Галченя видел, как Живуля напугана, и хотел ее ободрить, но в глубине души побаивался: не оттолкнет ли она его, все-таки он ей неровня. Но Живуля благодарно улыбнулась в ответ.

– Спасибо, – прошептала она и взяла из его ладони кремневую стрелку. Камешек был теплым от его рук, и Живуле показалось, что в этом осколке кремня живет и дышит часть благодетельной силы самого Перуна-Громовика. Невелика драгоценность – кусок кремня, но Живуле так дорога была забота Галчени, так порадовал ее этот скромный подарок, что весь ее страх перед мертвецом прошел.

– Поди от нас, черен чуж человек, в степи широкие, в степи далекие, в края печенежские, откуда родом ты, там тебе и место! – говорил тем временем Обережа, обходя костер кругом и поводя перед огнем своим можжевеловым посохом. Чернава тихо повторяла речи волхва по-печенежски, чтобы дух мертвеца лучше понял. – Назад не оглядывайся, в стороны не поворачивайся, своего коня седлай, в свою сторону поезжай, где деды твои теперь живут, там тебе и житье!

Оружие из могилы Обережа унес к себе, успокоенные белогородцы снова принялись за работу. Только Чернава до самого вечера сидела над кострищем, грустно покачивая головой и тихо бормоча что-то по-печенежски.


На другой день работа на валу продолжалась. Людское движение переместилось в сторону, белогородцы брали землю из других оврагов, обходя подальше черное кострище над могилой печенега. И все же, несмотря на старания волхва, они не избавились от опасений полностью. То, что печенежского мертвеца нашли так близко от города, да еще и в тревожный месяц травень, всем представлялось дурным, угрожающим предзнаменованием.

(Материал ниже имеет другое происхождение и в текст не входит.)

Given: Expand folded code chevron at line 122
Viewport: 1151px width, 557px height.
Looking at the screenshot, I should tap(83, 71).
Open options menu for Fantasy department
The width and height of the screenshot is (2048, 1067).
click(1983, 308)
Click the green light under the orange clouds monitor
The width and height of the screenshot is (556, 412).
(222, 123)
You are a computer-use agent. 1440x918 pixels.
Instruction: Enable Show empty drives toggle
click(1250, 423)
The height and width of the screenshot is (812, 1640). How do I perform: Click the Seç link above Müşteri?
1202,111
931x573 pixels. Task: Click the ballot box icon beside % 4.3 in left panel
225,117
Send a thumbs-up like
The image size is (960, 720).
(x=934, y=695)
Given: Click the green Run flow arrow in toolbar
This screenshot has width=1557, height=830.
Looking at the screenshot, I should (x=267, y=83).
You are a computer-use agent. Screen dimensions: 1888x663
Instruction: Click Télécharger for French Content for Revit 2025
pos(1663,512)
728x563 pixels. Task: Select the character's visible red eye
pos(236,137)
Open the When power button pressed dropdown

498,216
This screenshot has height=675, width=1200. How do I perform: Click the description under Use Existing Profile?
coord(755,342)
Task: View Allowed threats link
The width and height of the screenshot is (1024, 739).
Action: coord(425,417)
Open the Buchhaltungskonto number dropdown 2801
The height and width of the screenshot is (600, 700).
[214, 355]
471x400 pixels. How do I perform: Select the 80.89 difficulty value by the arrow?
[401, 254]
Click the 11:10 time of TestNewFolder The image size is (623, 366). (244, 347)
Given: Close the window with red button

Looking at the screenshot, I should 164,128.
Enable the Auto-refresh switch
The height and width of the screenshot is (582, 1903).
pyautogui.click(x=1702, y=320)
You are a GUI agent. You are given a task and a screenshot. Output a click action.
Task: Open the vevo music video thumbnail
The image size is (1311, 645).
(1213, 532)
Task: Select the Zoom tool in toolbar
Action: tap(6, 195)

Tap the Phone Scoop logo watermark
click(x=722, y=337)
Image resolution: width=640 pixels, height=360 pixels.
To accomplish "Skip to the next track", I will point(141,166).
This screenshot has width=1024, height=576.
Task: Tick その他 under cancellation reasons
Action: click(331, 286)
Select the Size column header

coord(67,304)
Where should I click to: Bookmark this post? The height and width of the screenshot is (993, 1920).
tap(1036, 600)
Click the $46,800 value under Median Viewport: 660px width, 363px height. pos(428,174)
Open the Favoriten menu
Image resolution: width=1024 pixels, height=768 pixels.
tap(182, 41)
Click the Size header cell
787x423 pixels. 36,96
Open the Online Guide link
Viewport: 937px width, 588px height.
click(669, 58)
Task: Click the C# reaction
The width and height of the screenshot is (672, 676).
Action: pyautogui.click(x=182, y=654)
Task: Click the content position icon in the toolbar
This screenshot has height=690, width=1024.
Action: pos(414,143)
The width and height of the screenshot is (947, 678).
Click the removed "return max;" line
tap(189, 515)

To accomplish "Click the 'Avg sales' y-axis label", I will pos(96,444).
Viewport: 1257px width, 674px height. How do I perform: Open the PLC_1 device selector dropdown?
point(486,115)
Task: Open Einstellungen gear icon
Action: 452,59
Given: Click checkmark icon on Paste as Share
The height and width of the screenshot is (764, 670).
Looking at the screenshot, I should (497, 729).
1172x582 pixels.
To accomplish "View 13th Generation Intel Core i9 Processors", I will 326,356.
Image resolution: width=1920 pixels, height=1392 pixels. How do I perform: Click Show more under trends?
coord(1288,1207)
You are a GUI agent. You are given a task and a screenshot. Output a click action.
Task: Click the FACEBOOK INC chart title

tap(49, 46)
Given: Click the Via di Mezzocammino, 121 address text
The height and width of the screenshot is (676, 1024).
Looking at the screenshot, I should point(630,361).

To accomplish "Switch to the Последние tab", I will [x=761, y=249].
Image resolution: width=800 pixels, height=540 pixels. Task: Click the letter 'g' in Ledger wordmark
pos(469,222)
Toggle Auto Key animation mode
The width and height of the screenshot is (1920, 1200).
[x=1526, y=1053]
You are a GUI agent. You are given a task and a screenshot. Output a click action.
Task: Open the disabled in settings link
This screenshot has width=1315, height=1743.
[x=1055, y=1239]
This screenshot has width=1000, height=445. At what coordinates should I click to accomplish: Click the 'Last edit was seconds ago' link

Поодаль от стен, на месте маленького белгородского жальника, тоже копошился народ – по большей части женщины, старики и старухи, дети и подростки. В эти дни, когда на полях появились первые ростки ячменя и пшеницы, нивам была особенно важна благосклонность небес. Кого еще просить о помощи, как не предков, живущих ныне в Верхнем Небе, где Сварог хранит запасы небесной влаги? Поэтому на дни появления ростков приходился второй после Радуницы срок весеннего поминания умерших. Те, кто за недолгие годы существования Белгорода успел похоронить здесь кого-то из родичей, теперь пришли на могилы с угощениями-жертвами и плакали, причитали, бились о землю, словно хотели достучаться в эту дверь, навсегда закрывшуюся за их близкими.

Погляди-ка, моя ладушка

На меня на горемычную!

Не березонька шатается,

Не кудрявая свивается,

То качается-свивается

Твоя да молода жена!

Ты скажи-ка своему дитятку,

Наставь-ка на ум на разум,

Кто его поить-кормить будет,

На кого нам теперь понадеяться?

Женщина во вдовьем темном повое припадала к земле, как березка под жестокими порывами бури, ударялась лбом о траву, заходилась отчаянным криком, словно муж ее ушел в Сварожьи луга только вчера, а не пять лет назад. Но пусть же он видит, слышит, как убиваются по нем жена и сын, пусть знает, как им без него тяжело, и не оставит их без помощи. Мальчик лет восьми хмурился, слушая материнские причитания. Его тоже тянуло заплакать, но он крепился – ведь теперь он единственный в семье мужчина, одна опора матери.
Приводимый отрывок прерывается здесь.